Item position entries:
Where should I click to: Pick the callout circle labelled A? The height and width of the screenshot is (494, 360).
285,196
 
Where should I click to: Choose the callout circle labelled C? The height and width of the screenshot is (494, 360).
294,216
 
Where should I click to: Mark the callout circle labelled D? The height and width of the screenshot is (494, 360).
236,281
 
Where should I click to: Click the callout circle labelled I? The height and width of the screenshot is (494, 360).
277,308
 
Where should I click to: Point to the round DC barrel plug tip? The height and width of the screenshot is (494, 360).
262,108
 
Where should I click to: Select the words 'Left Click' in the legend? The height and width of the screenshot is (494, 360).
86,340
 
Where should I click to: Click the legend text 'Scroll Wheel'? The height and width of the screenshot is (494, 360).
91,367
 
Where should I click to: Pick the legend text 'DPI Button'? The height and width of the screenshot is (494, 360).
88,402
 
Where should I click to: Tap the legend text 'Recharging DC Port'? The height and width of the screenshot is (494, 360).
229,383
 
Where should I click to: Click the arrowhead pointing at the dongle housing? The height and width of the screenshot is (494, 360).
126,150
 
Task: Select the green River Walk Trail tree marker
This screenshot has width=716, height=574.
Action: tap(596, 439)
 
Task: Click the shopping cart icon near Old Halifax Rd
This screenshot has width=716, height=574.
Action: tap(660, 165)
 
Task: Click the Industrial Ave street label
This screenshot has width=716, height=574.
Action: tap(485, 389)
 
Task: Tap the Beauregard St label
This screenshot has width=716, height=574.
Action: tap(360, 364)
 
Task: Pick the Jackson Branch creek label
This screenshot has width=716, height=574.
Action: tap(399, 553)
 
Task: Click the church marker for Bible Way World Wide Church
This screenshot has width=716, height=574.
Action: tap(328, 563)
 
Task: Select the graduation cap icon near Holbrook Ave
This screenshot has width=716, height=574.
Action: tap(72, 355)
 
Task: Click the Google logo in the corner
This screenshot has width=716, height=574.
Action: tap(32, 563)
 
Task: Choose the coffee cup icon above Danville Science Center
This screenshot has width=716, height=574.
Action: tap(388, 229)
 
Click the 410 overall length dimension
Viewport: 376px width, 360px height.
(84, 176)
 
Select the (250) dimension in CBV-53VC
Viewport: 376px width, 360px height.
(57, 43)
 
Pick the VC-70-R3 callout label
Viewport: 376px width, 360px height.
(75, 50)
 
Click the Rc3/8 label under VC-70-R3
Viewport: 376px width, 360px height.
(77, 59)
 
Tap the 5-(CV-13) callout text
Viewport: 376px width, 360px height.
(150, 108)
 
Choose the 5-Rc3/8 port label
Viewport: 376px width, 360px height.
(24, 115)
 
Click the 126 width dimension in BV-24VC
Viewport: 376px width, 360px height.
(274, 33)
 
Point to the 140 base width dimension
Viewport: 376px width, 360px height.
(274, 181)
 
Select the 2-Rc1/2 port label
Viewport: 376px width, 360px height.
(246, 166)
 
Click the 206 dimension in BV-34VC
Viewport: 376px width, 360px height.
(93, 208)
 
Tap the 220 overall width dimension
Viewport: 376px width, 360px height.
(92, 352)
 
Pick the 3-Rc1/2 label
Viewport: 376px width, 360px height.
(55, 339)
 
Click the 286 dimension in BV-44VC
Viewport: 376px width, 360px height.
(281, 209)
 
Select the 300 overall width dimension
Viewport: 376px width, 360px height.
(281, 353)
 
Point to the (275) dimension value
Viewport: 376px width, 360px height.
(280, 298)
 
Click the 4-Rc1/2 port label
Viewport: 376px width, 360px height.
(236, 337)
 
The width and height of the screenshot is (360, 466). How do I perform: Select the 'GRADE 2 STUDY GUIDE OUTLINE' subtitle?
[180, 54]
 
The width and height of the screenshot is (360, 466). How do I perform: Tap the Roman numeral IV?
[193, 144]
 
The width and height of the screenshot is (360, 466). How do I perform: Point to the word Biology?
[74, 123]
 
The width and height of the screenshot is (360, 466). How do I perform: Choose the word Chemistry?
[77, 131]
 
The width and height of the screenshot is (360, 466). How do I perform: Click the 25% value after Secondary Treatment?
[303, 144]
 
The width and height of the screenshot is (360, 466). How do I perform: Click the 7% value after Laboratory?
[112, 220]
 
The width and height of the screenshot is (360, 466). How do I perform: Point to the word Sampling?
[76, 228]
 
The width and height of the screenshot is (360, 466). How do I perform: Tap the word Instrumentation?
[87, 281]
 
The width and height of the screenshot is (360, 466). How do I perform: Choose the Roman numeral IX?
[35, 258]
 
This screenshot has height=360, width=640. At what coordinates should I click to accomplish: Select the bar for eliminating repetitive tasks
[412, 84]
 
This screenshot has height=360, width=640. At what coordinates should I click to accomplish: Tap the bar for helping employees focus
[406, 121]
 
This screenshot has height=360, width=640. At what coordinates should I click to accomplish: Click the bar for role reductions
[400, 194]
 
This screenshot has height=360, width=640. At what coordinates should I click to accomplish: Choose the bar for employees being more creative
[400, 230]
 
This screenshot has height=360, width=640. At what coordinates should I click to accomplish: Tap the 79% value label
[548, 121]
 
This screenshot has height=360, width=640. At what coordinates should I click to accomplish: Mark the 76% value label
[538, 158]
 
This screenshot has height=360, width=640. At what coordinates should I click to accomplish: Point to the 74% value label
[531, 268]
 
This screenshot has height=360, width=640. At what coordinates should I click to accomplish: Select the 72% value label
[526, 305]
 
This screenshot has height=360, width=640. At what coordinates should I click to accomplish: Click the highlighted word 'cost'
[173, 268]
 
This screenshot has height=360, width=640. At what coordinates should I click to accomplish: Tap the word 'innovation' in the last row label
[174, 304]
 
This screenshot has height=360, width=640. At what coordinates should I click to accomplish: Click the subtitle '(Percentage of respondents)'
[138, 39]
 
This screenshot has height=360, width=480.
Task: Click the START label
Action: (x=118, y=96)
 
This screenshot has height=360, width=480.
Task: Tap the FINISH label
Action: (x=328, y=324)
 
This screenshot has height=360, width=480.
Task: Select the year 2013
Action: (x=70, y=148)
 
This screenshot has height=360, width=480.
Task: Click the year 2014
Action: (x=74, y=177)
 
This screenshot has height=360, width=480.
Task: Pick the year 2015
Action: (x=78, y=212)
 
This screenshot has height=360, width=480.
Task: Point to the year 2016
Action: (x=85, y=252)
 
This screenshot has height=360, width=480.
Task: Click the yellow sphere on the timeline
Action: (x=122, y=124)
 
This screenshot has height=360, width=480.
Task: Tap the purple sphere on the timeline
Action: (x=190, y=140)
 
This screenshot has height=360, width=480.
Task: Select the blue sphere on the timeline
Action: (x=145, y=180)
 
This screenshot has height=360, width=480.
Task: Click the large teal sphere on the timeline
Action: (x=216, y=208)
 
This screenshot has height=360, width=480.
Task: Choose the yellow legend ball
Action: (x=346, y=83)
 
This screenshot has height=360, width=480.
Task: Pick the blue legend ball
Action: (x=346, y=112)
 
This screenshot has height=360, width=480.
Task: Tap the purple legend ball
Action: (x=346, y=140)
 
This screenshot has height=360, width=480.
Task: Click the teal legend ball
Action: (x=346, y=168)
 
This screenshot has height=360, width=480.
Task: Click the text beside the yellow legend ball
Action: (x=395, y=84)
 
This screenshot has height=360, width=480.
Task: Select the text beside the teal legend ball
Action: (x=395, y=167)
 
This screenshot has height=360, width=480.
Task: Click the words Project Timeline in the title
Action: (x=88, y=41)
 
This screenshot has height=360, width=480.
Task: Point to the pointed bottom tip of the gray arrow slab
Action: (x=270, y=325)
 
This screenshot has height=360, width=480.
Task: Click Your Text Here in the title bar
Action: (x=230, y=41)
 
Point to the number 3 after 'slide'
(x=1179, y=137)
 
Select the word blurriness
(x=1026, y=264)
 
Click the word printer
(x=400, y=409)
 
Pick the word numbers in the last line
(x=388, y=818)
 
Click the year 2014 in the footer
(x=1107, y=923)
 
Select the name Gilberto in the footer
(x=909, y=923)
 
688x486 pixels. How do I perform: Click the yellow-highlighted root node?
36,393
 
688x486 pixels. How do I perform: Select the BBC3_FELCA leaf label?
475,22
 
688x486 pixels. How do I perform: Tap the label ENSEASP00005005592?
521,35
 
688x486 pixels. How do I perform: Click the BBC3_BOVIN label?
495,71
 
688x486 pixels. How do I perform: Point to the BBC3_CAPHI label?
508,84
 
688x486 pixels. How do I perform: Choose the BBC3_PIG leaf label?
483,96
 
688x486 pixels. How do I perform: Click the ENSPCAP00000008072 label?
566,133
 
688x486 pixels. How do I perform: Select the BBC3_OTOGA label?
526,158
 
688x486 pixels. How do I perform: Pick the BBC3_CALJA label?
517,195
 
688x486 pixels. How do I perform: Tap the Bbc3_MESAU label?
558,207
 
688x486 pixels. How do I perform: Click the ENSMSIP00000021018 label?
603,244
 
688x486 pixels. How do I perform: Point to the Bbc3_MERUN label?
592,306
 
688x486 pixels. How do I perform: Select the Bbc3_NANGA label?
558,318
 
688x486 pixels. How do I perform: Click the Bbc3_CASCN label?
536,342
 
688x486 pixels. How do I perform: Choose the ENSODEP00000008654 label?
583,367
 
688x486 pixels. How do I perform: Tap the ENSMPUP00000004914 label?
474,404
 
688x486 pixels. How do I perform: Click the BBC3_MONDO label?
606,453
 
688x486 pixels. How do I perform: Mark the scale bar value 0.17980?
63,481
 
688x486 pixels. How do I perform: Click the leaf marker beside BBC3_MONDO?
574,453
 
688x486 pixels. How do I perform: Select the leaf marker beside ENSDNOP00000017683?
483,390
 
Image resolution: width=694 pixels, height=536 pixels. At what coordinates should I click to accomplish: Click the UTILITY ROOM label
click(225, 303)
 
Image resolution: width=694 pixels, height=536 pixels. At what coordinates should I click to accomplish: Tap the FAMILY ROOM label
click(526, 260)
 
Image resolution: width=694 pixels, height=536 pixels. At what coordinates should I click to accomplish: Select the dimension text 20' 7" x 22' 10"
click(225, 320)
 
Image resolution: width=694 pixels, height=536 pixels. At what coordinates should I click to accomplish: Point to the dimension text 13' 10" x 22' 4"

Aim:
Edit the items from the first line through the line with "Action: tap(596, 439)", replacing "callout circle" with "callout bubble" and leaving everything else unchanged.

Result of this exercise:
Where should I click to: Pick the callout bubble labelled A? The height and width of the screenshot is (494, 360).
285,196
 
Where should I click to: Choose the callout bubble labelled C? The height and width of the screenshot is (494, 360).
294,216
 
Where should I click to: Mark the callout bubble labelled D? The height and width of the screenshot is (494, 360).
236,281
 
Where should I click to: Click the callout bubble labelled I? The height and width of the screenshot is (494, 360).
277,308
 
Where should I click to: Point to the round DC barrel plug tip? The height and width of the screenshot is (494, 360).
262,108
 
Where should I click to: Select the words 'Left Click' in the legend? The height and width of the screenshot is (494, 360).
86,340
 
Where should I click to: Click the legend text 'Scroll Wheel'? The height and width of the screenshot is (494, 360).
91,367
 
Where should I click to: Pick the legend text 'DPI Button'? The height and width of the screenshot is (494, 360).
88,402
 
Where should I click to: Tap the legend text 'Recharging DC Port'? The height and width of the screenshot is (494, 360).
229,383
 
Where should I click to: Click the arrowhead pointing at the dongle housing? The height and width of the screenshot is (494, 360).
126,150
 
Task: Select the green River Walk Trail tree marker
This screenshot has width=716, height=574.
Action: tap(596, 439)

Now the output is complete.